Reproduce each of the following lines verbatim, without alteration.

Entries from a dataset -
|---|

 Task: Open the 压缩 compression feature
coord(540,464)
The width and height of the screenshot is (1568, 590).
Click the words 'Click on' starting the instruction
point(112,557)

|---|

Finished task -
 Task: Open the 压缩 compression feature
coord(540,464)
The width and height of the screenshot is (1568, 590).
Click the words 'Click on' starting the instruction
point(112,557)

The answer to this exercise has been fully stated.